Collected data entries

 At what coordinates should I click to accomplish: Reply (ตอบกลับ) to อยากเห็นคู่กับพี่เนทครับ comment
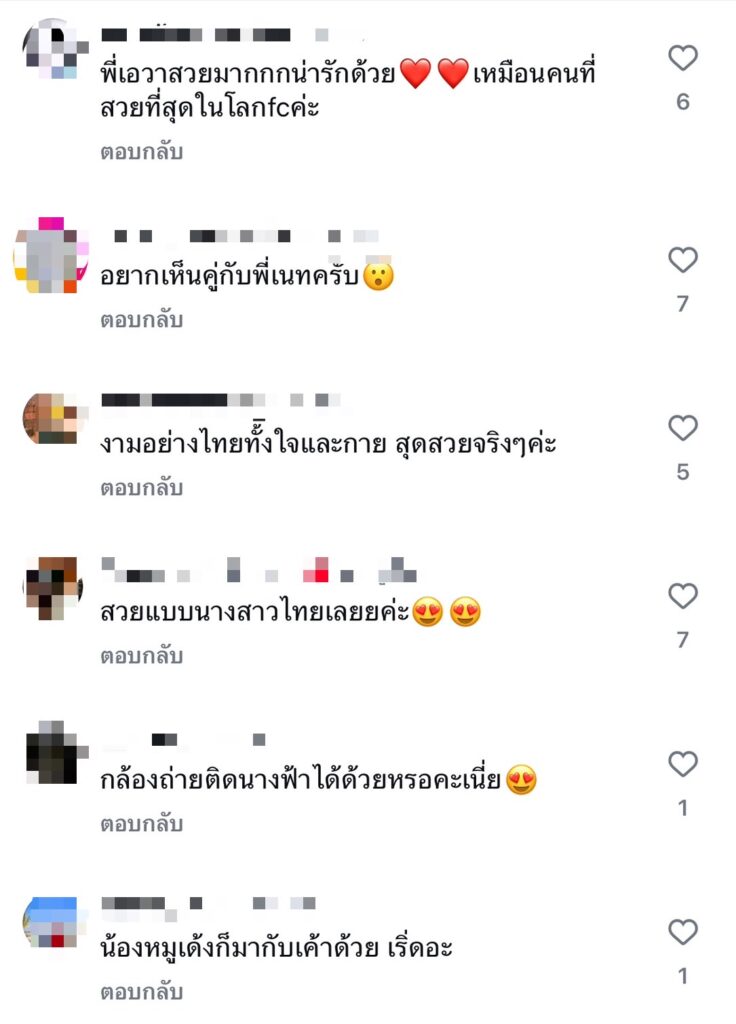[x=142, y=320]
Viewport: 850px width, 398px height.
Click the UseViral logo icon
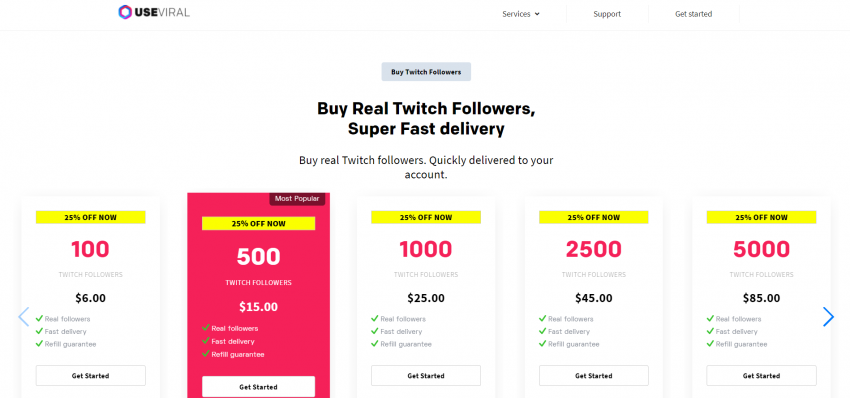[x=125, y=12]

Task description: Print the records exactly, every one. Leave out the pictures.

Response to the task:
 At what coordinates should I click to accomplish: Reply (ตอบกลับ) to อยากเห็นคู่กับพี่เนทครับ comment
[x=142, y=320]
Viewport: 850px width, 398px height.
Click the UseViral logo icon
[x=125, y=12]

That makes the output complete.